I may have mentioned before that I’m not a fan of house cleaning. Once in a while, though, I have to do a few basics. Vacuum up cat hair. (Tell me again why I love Lulu.) Wash the toothpaste spatters from the bathroom mirror. Clean an occasional window when it becomes so foggy I can hardly see out.
It was that last job that recently brought a tear to my eye. It made me think of Jeanette, my dear friend, and the woman who kept my house spotless for several years. There I stood trying to get the damn streaks out, wishing I were reading a book, lifting weights, going for a walk, standing on my head — anything but cleaning windows.
Not only do I miss J’s cleaning skills, but I miss her. She was my friend from the time we first met, but I learned what her friendship really meant to me when D moved out. She held my hands and hugged me and cried with me. She loved me the very best that she could through the toughest time of my life. I never had a better friend. We still talk on the phone from time to time. She stays constantly on the go, raising a young granddaughter all by herself. She’s older than I am. I don’t know how she does it. But she does, without complaint.
And so I went from feeling pitiful for having to clean windows (How silly is that?), and missing Jeanette (not so silly), to singing my favorite window-cleaning song along with Van Morrison, both of us at high volume. Sadness evaporates like Windex on a window pane when Van’s in the room.
This afternoon my grandson came over to help me with some chores around the house. He’s very handy. He repaired a light switch in the bathroom. Now I don’t have to worry about the light suddenly coming on at three in the morning. He programmed my thermostat so it would stop clicking on at odd times and making the downstairs too hot. I probably could have done that one myself if the print in the instruction booklet wasn’t so small. Once he had finished a few other minor odd jobs, he came in from the garage and inquired, “Grandma, are you ready for your tree?”
Until that moment I had been undecided. I wrestle with the tree issue every year. So far I haven’t figured out whether it’s sadder with or without it. Spontaneously, I gave him my answer, “Yep, let’s bring it in.” And so we did.
As he was putting the tree together, I reminded Grandson that he has helped me reconstruct the tree every year I’ve had it except the year I bought it. That year I did it all by myself just to prove I could. The memory brings back a flood of emotions that I tried hard not to show in Grandson’s presence.
It was my second Christmas alone, my first in this house. I knew I couldn’t handle a real tree by myself. We had always had the real thing in the past so buying a “fake” was a difficult decision. But I knew it was the only practical thing to do so I headed off to Peppermint Forest in search of the perfect not-so-perfect Christmas tree.
I walked around the “forest” many times as I struggled to justify the prices on the tags of the best quality, prettiest trees. I finally bit the bullet and chose my favorite, rationalizing that over a period of several years the price would become roughly the equivalent of having bought a real tree each of those years. I stood in line, paid for the tree, and waited for the giant elves to load it into my car.

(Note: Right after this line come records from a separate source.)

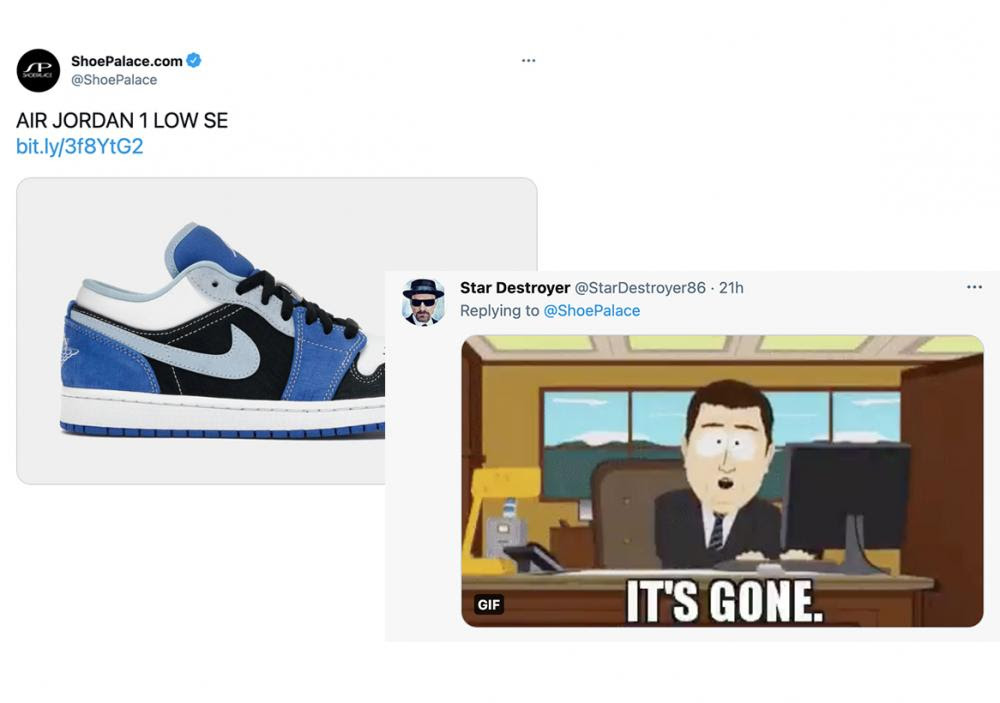Viewport: 1000px width, 703px height.
Task: Open more options on Star Destroyer reply
Action: coord(974,288)
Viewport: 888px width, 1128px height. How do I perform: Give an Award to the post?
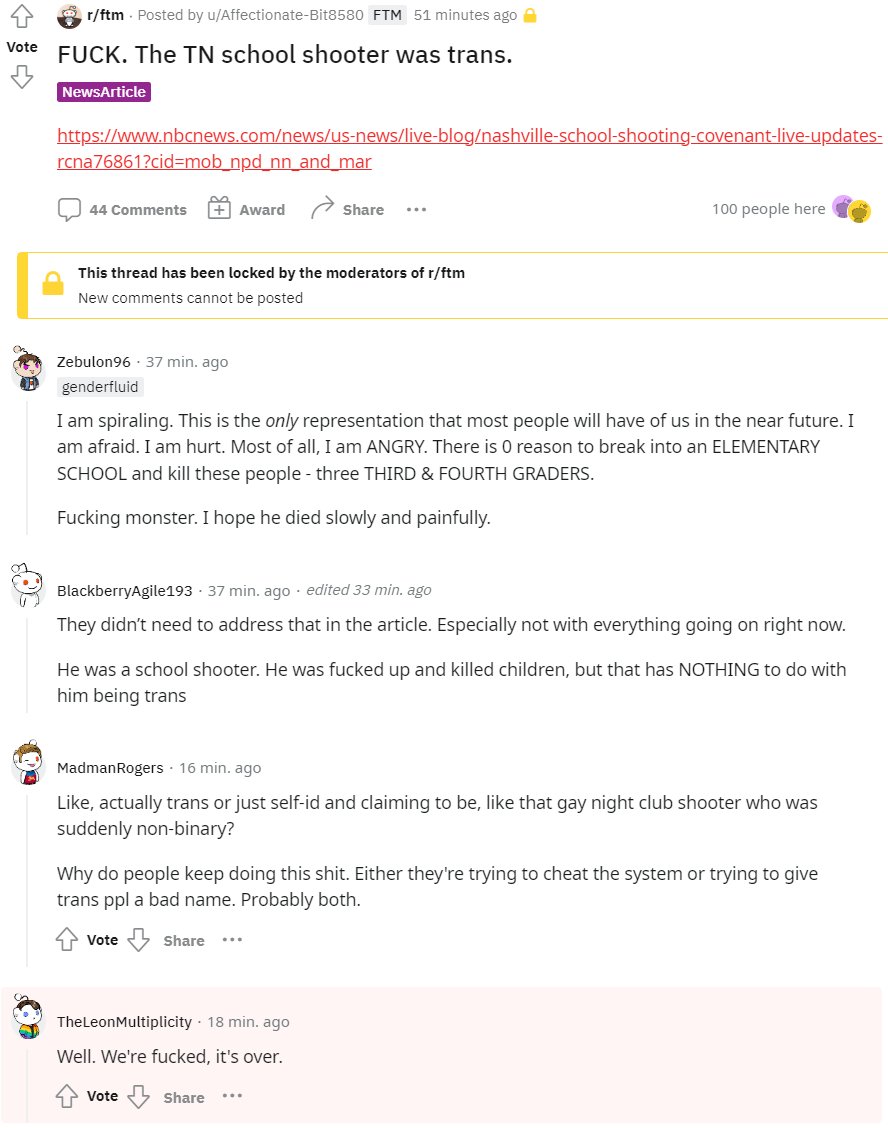tap(246, 209)
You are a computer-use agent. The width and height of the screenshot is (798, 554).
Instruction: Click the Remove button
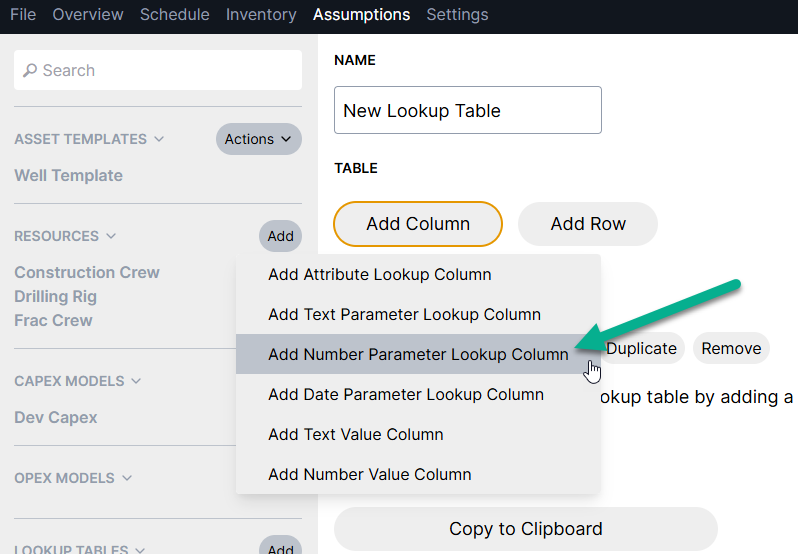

I got home with my precious purchase only to realize I might not be able to get it out of the car by myself. I was able to pull the box to the garage floor, open it, and carry each piece/tier of the tree into the house. As soon as I started to put the tiers together I realized the tree was too big for my room. What was I to do? What could I do? I did what any
not so sane person would do. I sat on the floor and cried. I’m talking BOO HOO crying.
Then I got tough again. And I started putting those heavy, prickly branches back in that damn shrinking box. By then I was crying angrily. Angry at the world, and most especially at my ex. This entire fiasco was his fault.
I know that fear often causes a surge of adrenaline, giving a spurt of strength that a person doesn’t normally have. I did not know until that day that anger and frustration can have the same effect. Now I know. I put that box, tree and all, back in my car by myself, and drove back to the “tree farm”, despite the fact that they had a no-return policy.
I locked the tree in the car, took my receipt inside, waited in line again. I had practiced my spiel as I drove. In my calmest, steadiest voice I explained that I couldn’t use the tree and wanted to trade for one slightly smaller. When the clerk hesitated, my voice stayed calm but my teary eyes betrayed me as I said, “I have never done this Christmas tree thing by myself. I misjudged the size. I’m asking if you would be so kind as to make an exception for me.” By that time I had an audience which included three clerks, one a manager. The manager stepped up to the plate and told me (and the rest of the gang), “Yes, ma’am, we will.”
I suppose I still feel the trauma of that experience each year when we bring out the holly and the ivy, and yes, the magnificent tree. I’ve laughed and cried as I’ve written this piece. I’m grateful for both, I think. At least I’m no longer numb. Feeling deeply is a good thing, isn’t it?